> [Stored records]
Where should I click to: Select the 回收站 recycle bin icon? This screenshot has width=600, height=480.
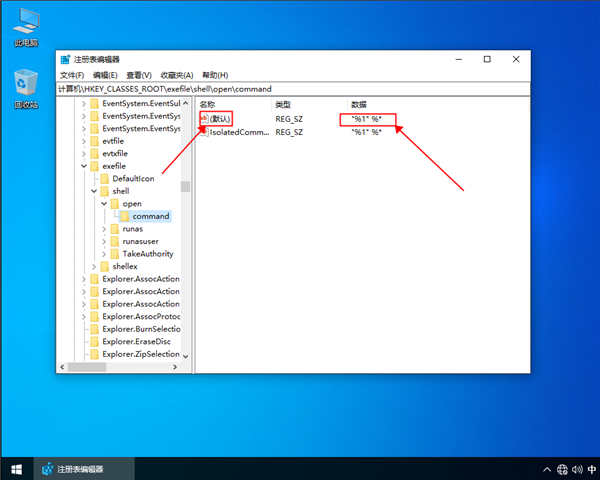(x=26, y=86)
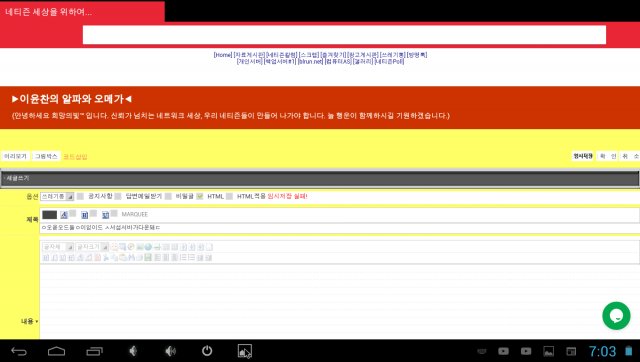
Task: Click the title text input field
Action: (340, 228)
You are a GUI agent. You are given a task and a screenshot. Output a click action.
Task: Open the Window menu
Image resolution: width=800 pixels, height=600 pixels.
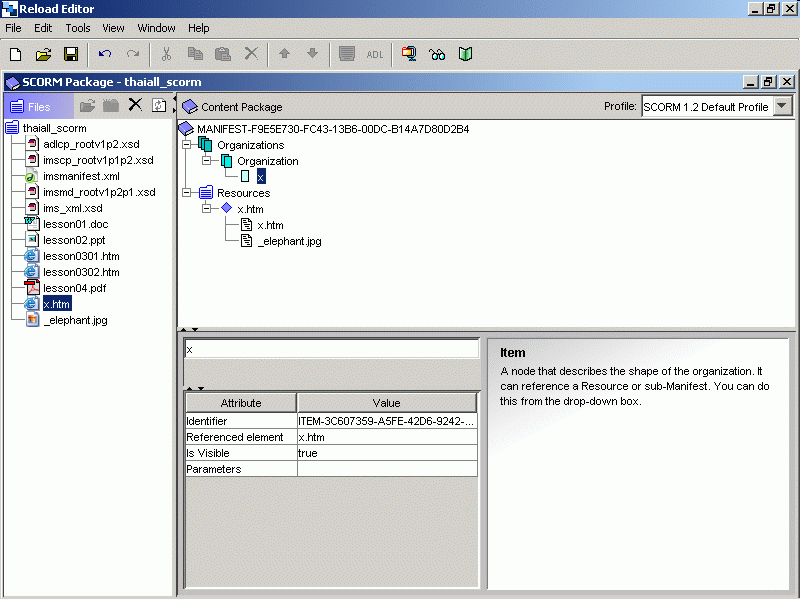pyautogui.click(x=156, y=28)
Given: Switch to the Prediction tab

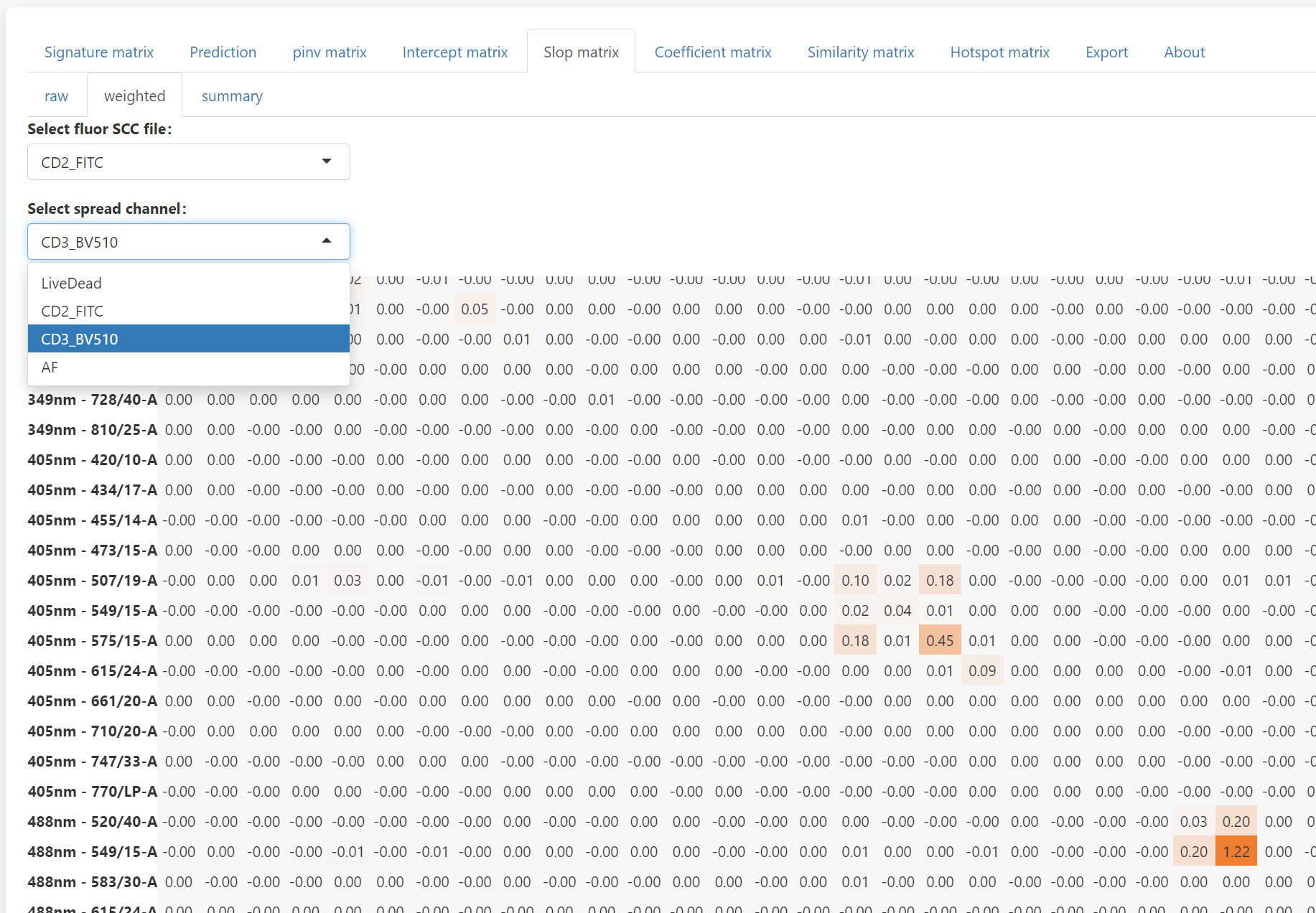Looking at the screenshot, I should [x=223, y=52].
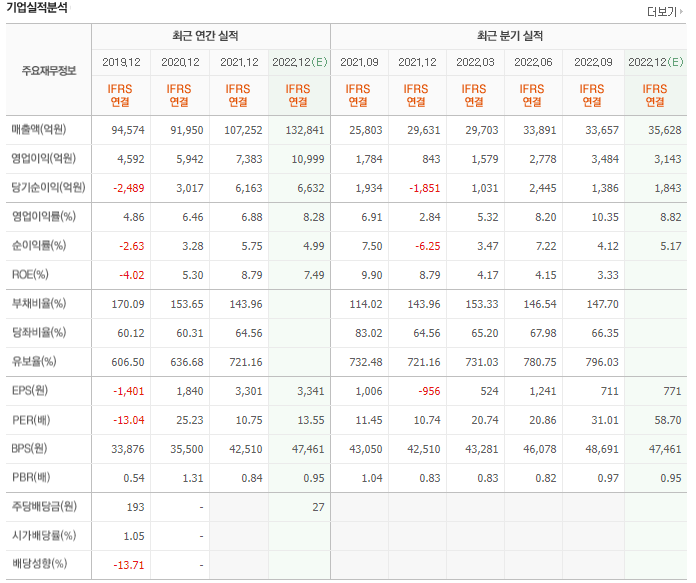Image resolution: width=696 pixels, height=583 pixels.
Task: Click the 2022.09 quarterly column header
Action: click(x=595, y=62)
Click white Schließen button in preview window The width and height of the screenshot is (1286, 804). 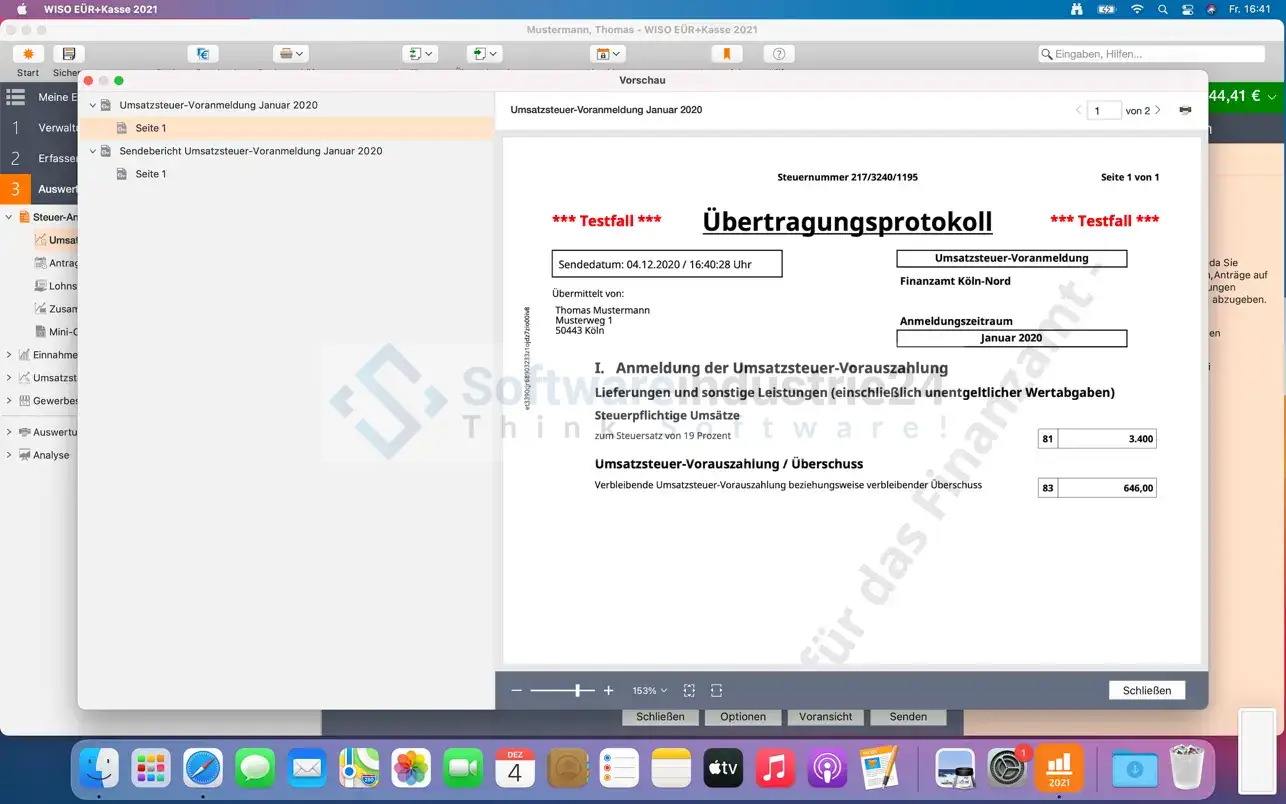tap(1146, 690)
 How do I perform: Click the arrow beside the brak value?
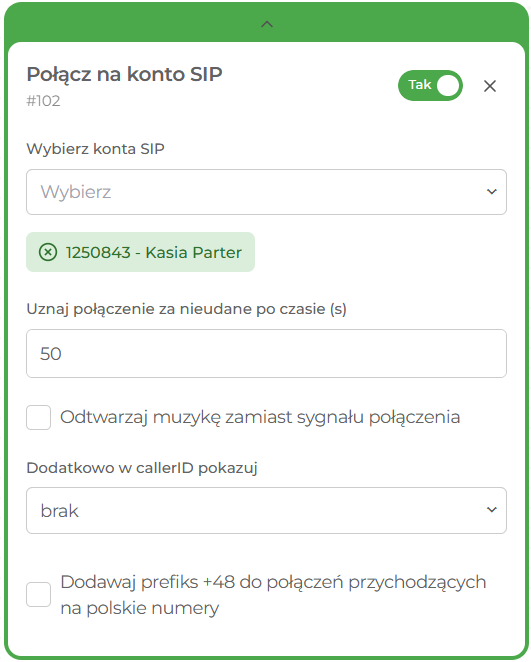pos(492,510)
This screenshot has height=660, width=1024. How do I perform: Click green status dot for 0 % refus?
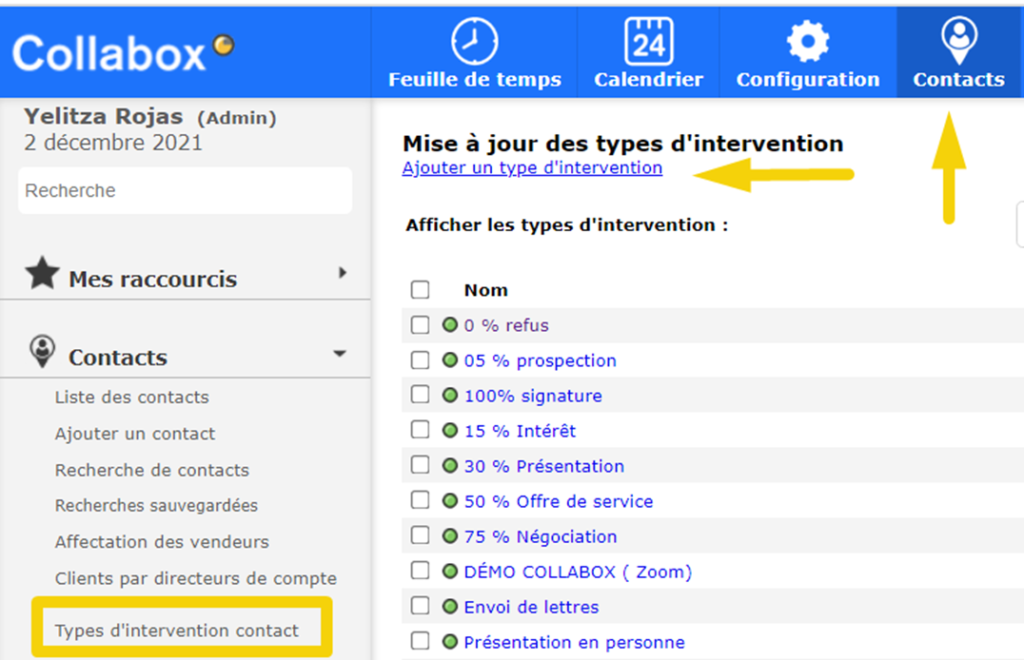pos(450,325)
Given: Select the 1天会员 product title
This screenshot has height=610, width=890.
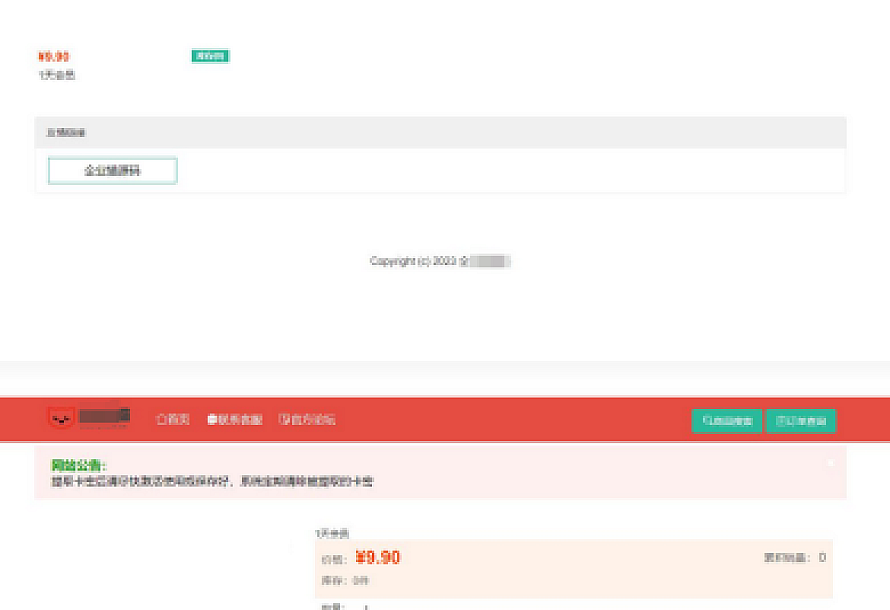Looking at the screenshot, I should (330, 533).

> [PROBLEM TO WORK ON]
Copy the lines exactly. Start at the line with "Given: Select the 1天会员 product title", end at the last line above, include both, and omit all pictures.

> [ANSWER SPACE]
Given: Select the 1天会员 product title
This screenshot has height=610, width=890.
Looking at the screenshot, I should (330, 533).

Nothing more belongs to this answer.